Au moins l’intervention française a-t-elle permis de débloquer la situation dans une région occupée par des islamistes. Maintenant, il est prématuré de dire que la France a remporté la guerre car si elle ne prend pas toutes les précautions pour gagner la paix, ce sera un échec.
De fait, les djihadistes ne sont plus présents dans le paysage, mais, en réalité, il va encore falloir compter avec eux.
F24 : Les troupes françaises vont-elles tenter de traquer les chefs djihadistes, tels Iyad Ag Ghaly d'Ansar Dine ou Abou Zeïd d'Al-Qaïda au Maghreb islamique (Aqmi), qui se sont repliés vers les montagnes proches de la frontière algérienne ?

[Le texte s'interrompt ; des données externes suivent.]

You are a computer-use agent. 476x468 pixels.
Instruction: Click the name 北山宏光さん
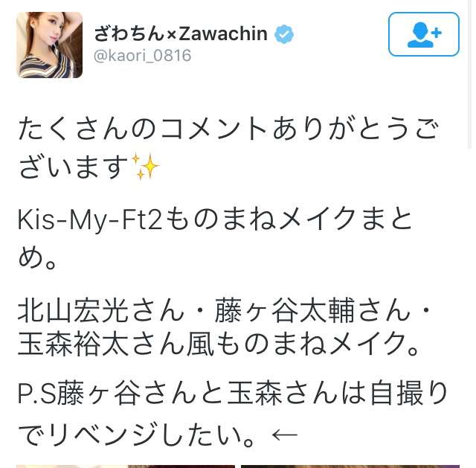click(101, 310)
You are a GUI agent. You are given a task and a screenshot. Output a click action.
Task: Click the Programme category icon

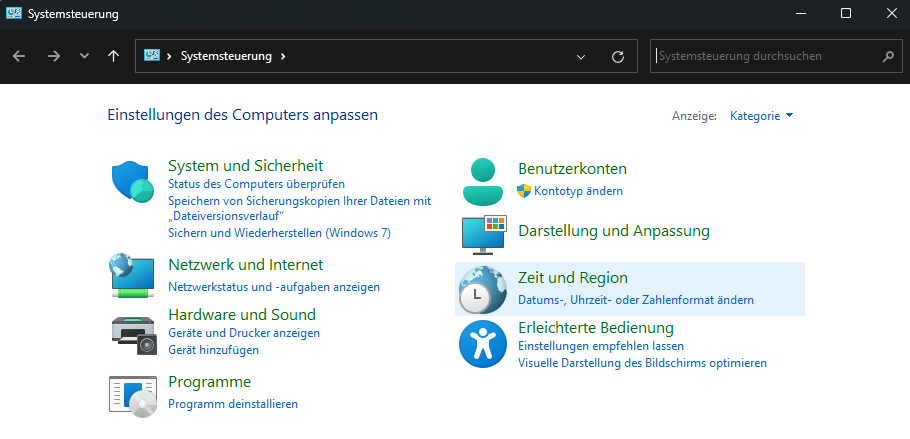132,394
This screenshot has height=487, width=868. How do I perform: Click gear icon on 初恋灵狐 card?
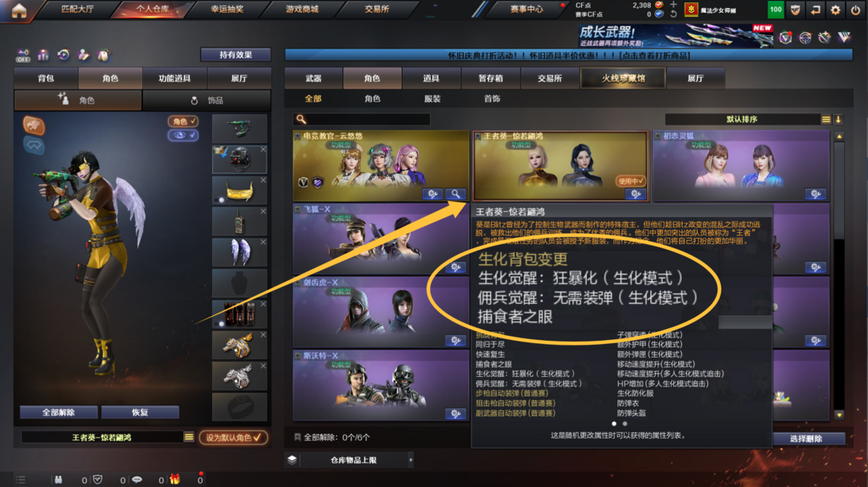816,194
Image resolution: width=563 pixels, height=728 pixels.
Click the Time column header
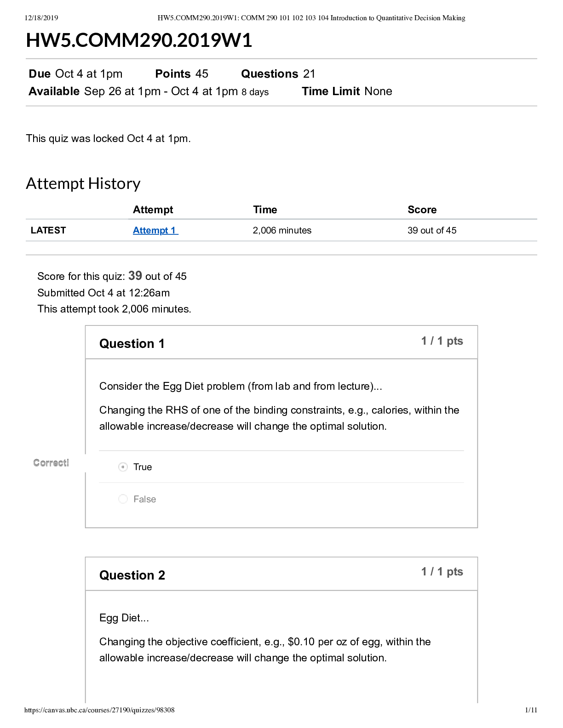pyautogui.click(x=265, y=210)
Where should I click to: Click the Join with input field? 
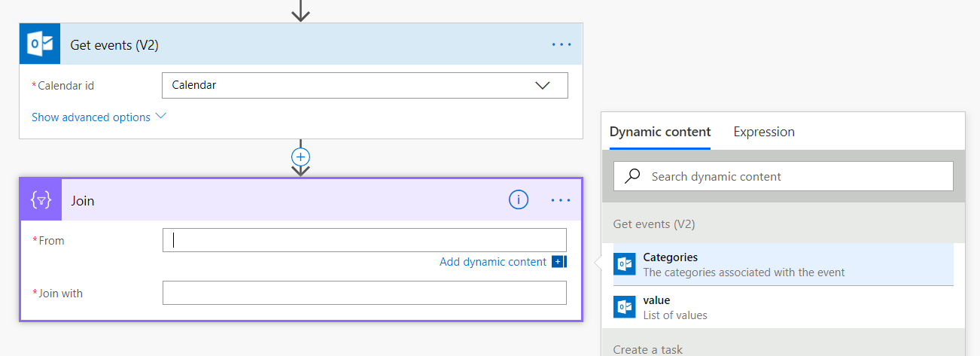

P. B. : La présence de djihadistes dans la montagne pose un problème évident parce que ces gens ont un pouvoir et une volonté de nuisance importants. Je doute, en revanche, que la France, en tant que puissance militaire telle qu’elle est organisée actuellement, ait les atouts suffisants pour pouvoir passer des mois et des mois dans les montagnes à traquer tel ou tel islamiste. Des forces du Nord, tel que les Touareg du MNLA [Mouvement national pour la libération de l’Azawad, NDLR] qui ont proposé leurs services et connaissent bien le terrain et la population, auraient davantage de chance d’arriver à débusquer les djihadistes.

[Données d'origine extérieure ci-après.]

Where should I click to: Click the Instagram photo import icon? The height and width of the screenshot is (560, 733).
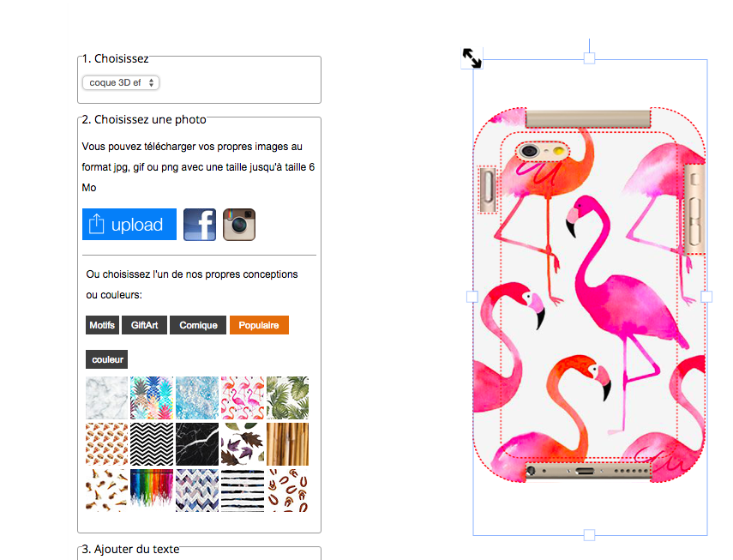click(239, 225)

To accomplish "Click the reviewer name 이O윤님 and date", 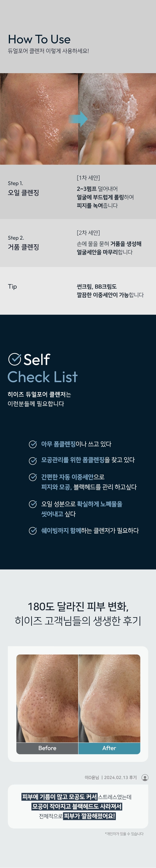I will [111, 777].
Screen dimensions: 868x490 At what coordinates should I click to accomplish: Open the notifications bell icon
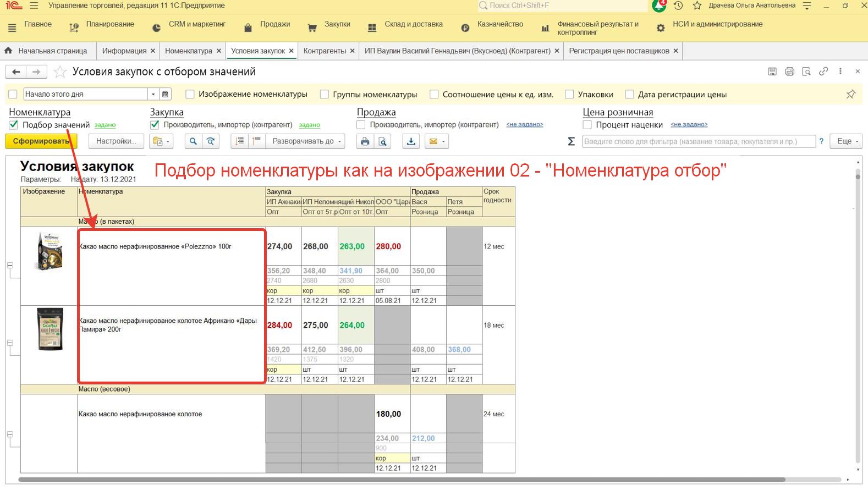pos(659,5)
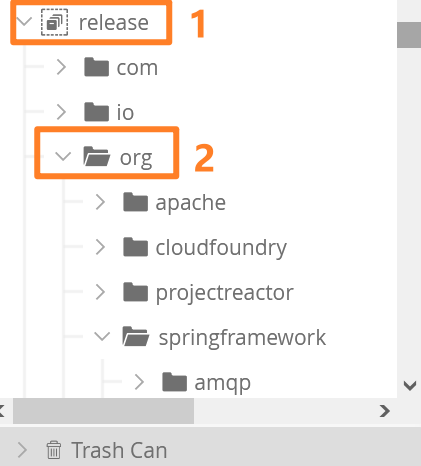Collapse the springframework folder
The width and height of the screenshot is (421, 466).
pos(102,336)
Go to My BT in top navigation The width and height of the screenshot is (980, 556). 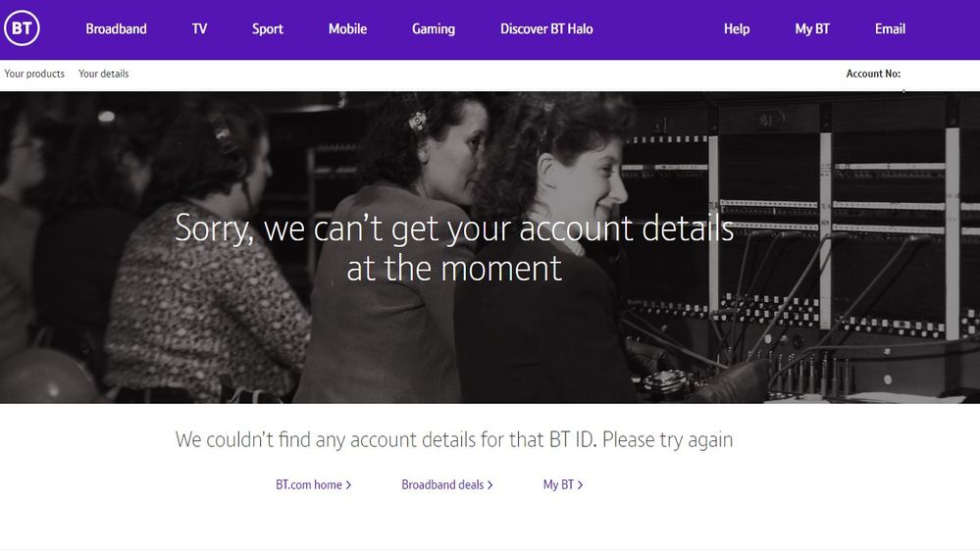(x=812, y=29)
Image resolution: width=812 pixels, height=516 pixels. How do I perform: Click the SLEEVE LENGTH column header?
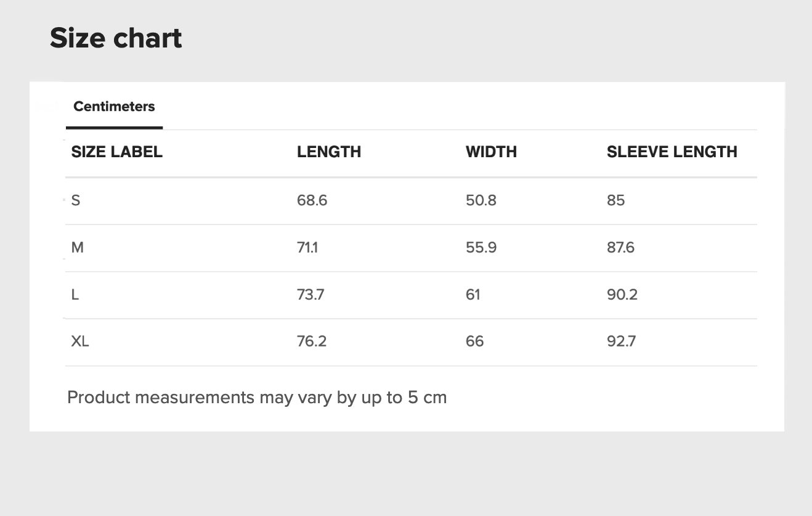672,152
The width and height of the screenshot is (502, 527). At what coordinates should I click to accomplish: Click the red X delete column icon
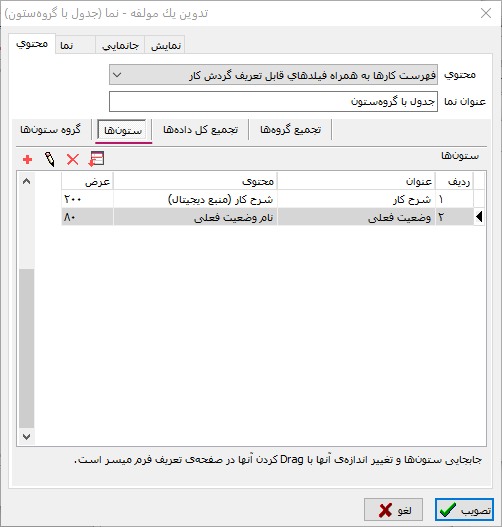click(x=73, y=159)
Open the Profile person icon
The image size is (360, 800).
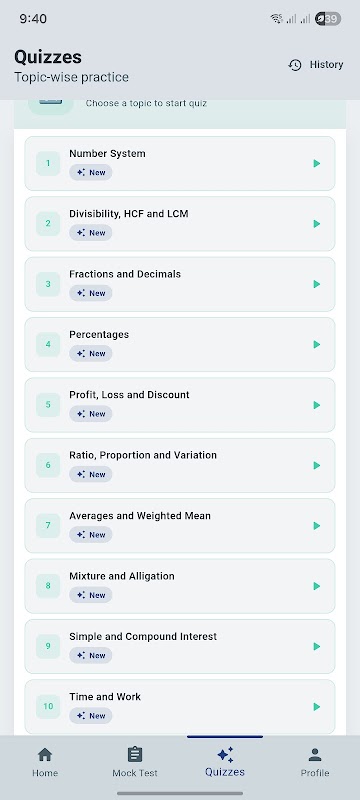click(x=315, y=754)
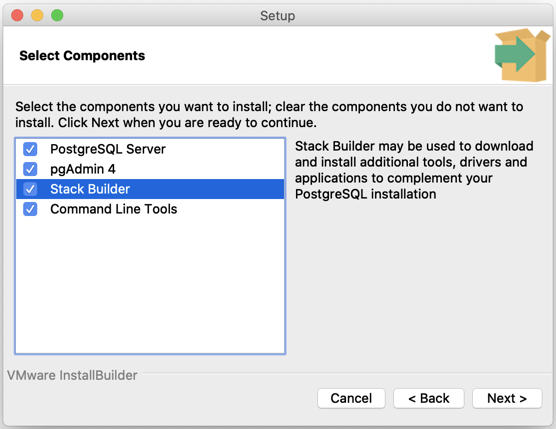Go to previous step with < Back

429,399
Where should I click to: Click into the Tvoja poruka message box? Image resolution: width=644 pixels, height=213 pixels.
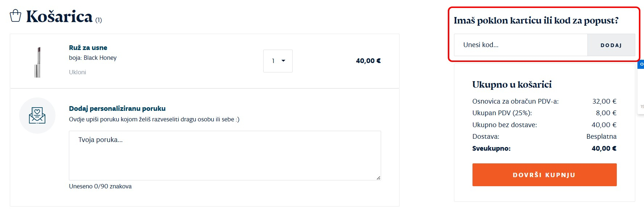pos(225,155)
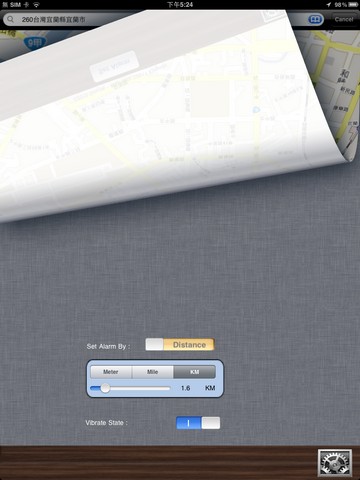Tap the magnifier search icon
The height and width of the screenshot is (480, 360).
11,19
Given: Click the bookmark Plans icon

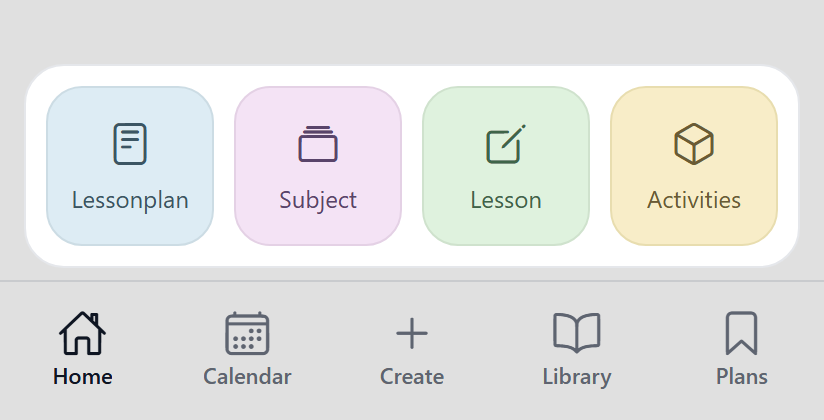Looking at the screenshot, I should pyautogui.click(x=741, y=333).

F24 : Paris affirme mettre tout en œuvre, justement, pour avoir des relations de bonne intelligence avec les Touareg. La France peut-elle s’attacher l’aide de groupes qui, un temps, se sont alliés avec les islamistes pour conquérir le nord du Mali ?

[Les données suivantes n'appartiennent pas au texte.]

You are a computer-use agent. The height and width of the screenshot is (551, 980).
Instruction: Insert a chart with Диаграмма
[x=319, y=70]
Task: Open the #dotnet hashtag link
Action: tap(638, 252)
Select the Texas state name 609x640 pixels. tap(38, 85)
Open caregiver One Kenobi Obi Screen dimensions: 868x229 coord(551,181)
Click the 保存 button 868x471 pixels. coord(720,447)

P. B. : À partir du moment où le MNLA a proposé ses services, où il est prêt à négocier, où il a prouvé qu’il ne s’inscrivait pas dans un islamisme extrémiste, on peut penser avec raison, pragmatisme et intelligence se servir de ses forces pour continuer le travail tout en leur donnant la possibilité de négocier avec Bamako.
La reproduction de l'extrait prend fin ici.